A Tale of Two Ports: Automation at Oakland vs. Rotterdam - Bootvis
https://medium.com/@typesfast/a-tale-of-two-ports-automation-at-oakland-vs-rotterdam-e93628be1e13
======
Animats
TraPac and Middle Harbor in the Port of Los Angeles are automating. Oakland
isn't considered big enough to need it.[1] for an overview of automation in
Los Angeles ports, see [2]. The Port of Los Angeles isn't a port operator;
it's a landlord. Thirteen private companies have their own terminals, docks
and equipment, and two of them are automating now. To automate a terminal, you
have to take it out of service and build a new one.

The above references may be too specialized for general readers. Here's a "gee
whiz" video of Rotterdam port operations.[3] And a tutorial with animations,
from the port of Busan, S. Korea.[4]

Note that the article is partly an ad for FlexPort. Automated ports have less
need for FlexPort's service. Most automated ports have buffers, big stacks of
containers. Containers come off ships and are transferred to container stacks
nearby. On the other side of the stacks, trucks approach and have containers
loaded onto them. The terminal handles container sorting.
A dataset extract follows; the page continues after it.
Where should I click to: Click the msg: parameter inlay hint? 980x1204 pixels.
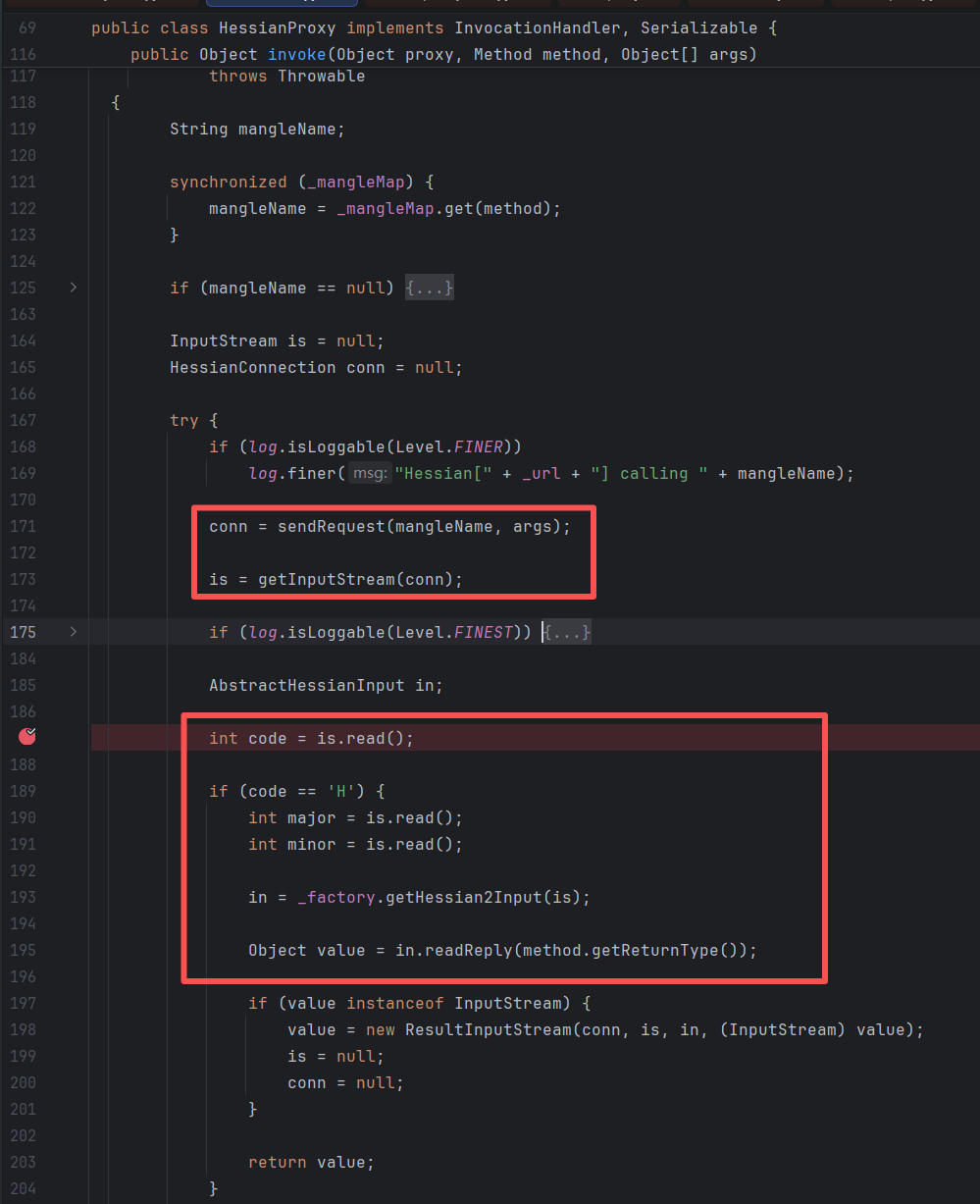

Oakland loads many containers directly from ships to trucks towing container
trailers, without buffering. Matching up trucks and containers is a problem.
FlexPort's concept is "Uber for containers" (I know, but here it's real.) Any
truck, any container, any destination within some distance limit.

If Oakland had automated container stack buffers, FlexPort wouldn't be needed.
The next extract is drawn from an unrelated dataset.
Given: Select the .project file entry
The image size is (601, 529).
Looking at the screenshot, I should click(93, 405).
[1] [[http://www.joc.com/port-news/port-productivity/us-ports-
weig...](http://www.joc.com/port-news/port-productivity/us-ports-weigh-value-
terminal-automation-investment_20141002.html)] [2]
[https://www.portoflosangeles.org/Board/2014/April/042014_ite...](https://www.portoflosangeles.org/Board/2014/April/042014_item5_Transmittal_3.pdf)
[3]
[https://www.youtube.com/watch?v=WxXZQ7emHC0](https://www.youtube.com/watch?v=WxXZQ7emHC0)
[4]
[https://www.youtube.com/watch?v=2t2cqiQl0BE](https://www.youtube.com/watch?v=2t2cqiQl0BE)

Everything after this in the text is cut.